To: CobaltBlue
###If that were true then the Constitution would not empower the Supreme Court to strike down state laws.
Everybody knows the Supreme Court has this power. What we are really arguing about is the outcome of this particular case.###
They don't have a unilateral power to strike down any law they wish. There must be a clear violation of an existing constitutional provision. For example, a state can't coin its own money, or legalize slavery (since the adoption of the 13th Amendment). The courts were never supposed to take some abstract concept like "liberty" or "privacy" and then start mowing down state laws they don't like, using those concepts as justification. That's the problem most of us have with today's rulings. There is ABSOLUTELY NOTHING in the Constitution which says states can't prohibit sodomy. Once the courts start using generalized concepts to strike down laws, we end up with the personal whims of the justices being imposed on us. If five of the nine justices favor sodomy and abortion, but only four of them favor polygamy and prostitution, then state laws banning sodomy and abortion get struck down, while ones banning polygamy and prostitution get upheld. We're governed by the whims of judges.

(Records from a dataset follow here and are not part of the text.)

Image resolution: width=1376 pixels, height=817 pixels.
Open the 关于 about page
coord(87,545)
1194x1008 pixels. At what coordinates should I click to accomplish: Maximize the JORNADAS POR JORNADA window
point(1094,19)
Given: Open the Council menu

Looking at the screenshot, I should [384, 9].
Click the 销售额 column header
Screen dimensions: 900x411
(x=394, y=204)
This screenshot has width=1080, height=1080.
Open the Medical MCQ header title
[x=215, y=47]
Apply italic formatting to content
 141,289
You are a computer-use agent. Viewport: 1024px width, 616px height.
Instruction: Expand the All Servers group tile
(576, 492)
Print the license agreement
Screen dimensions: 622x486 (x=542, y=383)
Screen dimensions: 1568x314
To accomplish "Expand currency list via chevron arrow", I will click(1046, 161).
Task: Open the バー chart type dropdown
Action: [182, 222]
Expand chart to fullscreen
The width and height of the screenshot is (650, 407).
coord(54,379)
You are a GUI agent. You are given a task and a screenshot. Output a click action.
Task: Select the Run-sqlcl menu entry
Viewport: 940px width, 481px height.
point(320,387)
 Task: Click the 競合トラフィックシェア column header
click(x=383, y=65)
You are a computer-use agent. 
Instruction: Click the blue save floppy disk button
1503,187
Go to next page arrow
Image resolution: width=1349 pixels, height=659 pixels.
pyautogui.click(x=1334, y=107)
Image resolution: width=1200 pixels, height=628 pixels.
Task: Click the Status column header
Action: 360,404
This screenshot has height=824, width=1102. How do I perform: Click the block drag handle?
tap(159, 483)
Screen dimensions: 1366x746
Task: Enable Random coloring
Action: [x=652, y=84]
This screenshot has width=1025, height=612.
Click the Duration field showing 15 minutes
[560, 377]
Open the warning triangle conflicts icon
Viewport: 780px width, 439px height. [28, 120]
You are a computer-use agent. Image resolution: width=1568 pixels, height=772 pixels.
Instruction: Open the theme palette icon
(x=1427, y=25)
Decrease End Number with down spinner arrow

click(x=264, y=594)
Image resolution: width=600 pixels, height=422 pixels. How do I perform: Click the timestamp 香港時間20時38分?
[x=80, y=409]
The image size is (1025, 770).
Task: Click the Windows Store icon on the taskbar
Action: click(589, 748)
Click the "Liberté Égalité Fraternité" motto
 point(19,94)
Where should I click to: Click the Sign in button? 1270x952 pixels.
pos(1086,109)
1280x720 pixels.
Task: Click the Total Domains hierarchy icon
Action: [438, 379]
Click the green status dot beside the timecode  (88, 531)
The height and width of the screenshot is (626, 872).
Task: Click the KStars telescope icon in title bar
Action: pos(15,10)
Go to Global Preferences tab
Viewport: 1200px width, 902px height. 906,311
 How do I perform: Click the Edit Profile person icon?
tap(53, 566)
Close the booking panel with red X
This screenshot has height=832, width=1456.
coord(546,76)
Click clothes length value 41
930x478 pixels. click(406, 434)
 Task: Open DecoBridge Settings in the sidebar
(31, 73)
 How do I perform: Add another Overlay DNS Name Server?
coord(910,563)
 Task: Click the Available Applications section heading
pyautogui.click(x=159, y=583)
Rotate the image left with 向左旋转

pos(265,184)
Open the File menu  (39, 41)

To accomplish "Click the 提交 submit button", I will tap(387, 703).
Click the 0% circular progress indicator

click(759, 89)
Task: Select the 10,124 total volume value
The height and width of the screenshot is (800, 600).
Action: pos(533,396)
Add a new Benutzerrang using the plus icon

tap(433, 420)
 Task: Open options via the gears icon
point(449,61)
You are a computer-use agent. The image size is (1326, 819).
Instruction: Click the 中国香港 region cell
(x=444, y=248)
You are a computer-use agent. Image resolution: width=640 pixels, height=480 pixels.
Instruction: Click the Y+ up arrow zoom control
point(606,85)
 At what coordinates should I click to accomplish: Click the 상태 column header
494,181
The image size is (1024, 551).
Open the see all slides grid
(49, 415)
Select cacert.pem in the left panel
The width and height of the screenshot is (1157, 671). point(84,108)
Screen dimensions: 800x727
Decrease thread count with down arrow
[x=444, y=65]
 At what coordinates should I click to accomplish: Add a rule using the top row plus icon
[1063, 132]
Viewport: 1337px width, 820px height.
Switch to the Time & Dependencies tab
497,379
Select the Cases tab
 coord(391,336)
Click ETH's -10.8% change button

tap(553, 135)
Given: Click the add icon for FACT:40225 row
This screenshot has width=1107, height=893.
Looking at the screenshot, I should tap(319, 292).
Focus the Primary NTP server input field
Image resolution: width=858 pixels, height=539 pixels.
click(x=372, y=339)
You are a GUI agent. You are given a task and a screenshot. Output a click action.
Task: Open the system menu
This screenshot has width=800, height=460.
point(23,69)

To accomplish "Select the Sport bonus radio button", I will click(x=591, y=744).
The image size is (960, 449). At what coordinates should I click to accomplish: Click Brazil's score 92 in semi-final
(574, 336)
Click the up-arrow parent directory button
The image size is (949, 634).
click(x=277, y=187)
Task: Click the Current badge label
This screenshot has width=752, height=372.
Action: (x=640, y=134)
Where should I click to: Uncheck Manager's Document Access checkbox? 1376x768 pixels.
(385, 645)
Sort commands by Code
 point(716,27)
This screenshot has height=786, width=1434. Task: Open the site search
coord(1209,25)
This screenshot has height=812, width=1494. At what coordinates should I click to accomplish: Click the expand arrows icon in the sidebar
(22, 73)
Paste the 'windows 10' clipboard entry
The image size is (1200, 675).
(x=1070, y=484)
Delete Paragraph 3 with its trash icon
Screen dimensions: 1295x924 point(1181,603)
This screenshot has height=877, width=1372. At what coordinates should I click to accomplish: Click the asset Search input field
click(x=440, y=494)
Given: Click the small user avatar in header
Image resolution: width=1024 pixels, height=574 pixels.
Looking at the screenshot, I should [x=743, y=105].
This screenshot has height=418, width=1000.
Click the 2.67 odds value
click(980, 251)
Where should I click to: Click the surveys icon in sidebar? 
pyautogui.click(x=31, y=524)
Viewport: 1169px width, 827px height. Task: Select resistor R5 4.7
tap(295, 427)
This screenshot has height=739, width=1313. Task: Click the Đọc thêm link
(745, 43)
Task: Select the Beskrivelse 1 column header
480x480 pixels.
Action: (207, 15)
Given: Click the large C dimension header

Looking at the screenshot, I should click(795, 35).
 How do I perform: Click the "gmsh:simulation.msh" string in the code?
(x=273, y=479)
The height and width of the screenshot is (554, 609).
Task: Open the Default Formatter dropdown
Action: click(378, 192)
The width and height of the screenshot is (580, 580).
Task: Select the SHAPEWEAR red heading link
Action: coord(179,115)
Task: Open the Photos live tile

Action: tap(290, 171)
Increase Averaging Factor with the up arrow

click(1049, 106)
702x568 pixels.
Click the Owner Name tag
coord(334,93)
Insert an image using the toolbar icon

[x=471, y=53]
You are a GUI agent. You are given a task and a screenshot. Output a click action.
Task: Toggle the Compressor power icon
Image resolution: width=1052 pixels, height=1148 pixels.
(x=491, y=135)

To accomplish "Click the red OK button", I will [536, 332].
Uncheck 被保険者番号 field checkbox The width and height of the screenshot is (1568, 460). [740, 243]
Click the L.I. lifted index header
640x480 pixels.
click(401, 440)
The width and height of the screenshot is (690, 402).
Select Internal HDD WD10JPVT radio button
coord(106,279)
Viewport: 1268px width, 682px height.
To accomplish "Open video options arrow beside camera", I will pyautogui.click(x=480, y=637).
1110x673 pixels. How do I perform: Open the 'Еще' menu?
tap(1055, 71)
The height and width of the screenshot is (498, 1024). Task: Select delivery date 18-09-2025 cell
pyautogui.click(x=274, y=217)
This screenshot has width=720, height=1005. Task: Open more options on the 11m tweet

In fact, NONE of those issues are within the jurisdiction of federal courts to begin with. Unless the Constitution specifically says a state can't do something, then they can do it. It's just that simple. It's called the 10th Amendment.
To: puroresu
We're governed by the whims of judges. I agree. There are those who see this as an undeniable liberty, an act between consenting adults.
I could list countless acts between consenting adults that are illegally across this nation and some which are illegal in most states.
The argument made hints that they will be made legal due to privacy concerns but they won't be. Some issues, the legislature will try to "legalize" for the sake of regulation ("legalize it and then tax the hell out of it").
133 posted on
06/26/2003 2:13:45 PM PDT by
weegee
To: puroresu
>>There must be a clear violation of an existing constitutional provision.<<
Wrong. This was the argument of the federalists, Madison, John Jay and Hamilton prior to the enactment of the Constitution, but was opposed by the anti-federalists, like George Mason. The enactment of the Bill of Rights was a compromise with the anti-federalists.
If your argument were correct, the Ninth and Tenth Amendments would be meaningless.
Further, how do you define "liberty"? The Supreme Court say says that liberty includes the right to be let alone. Is that wrong?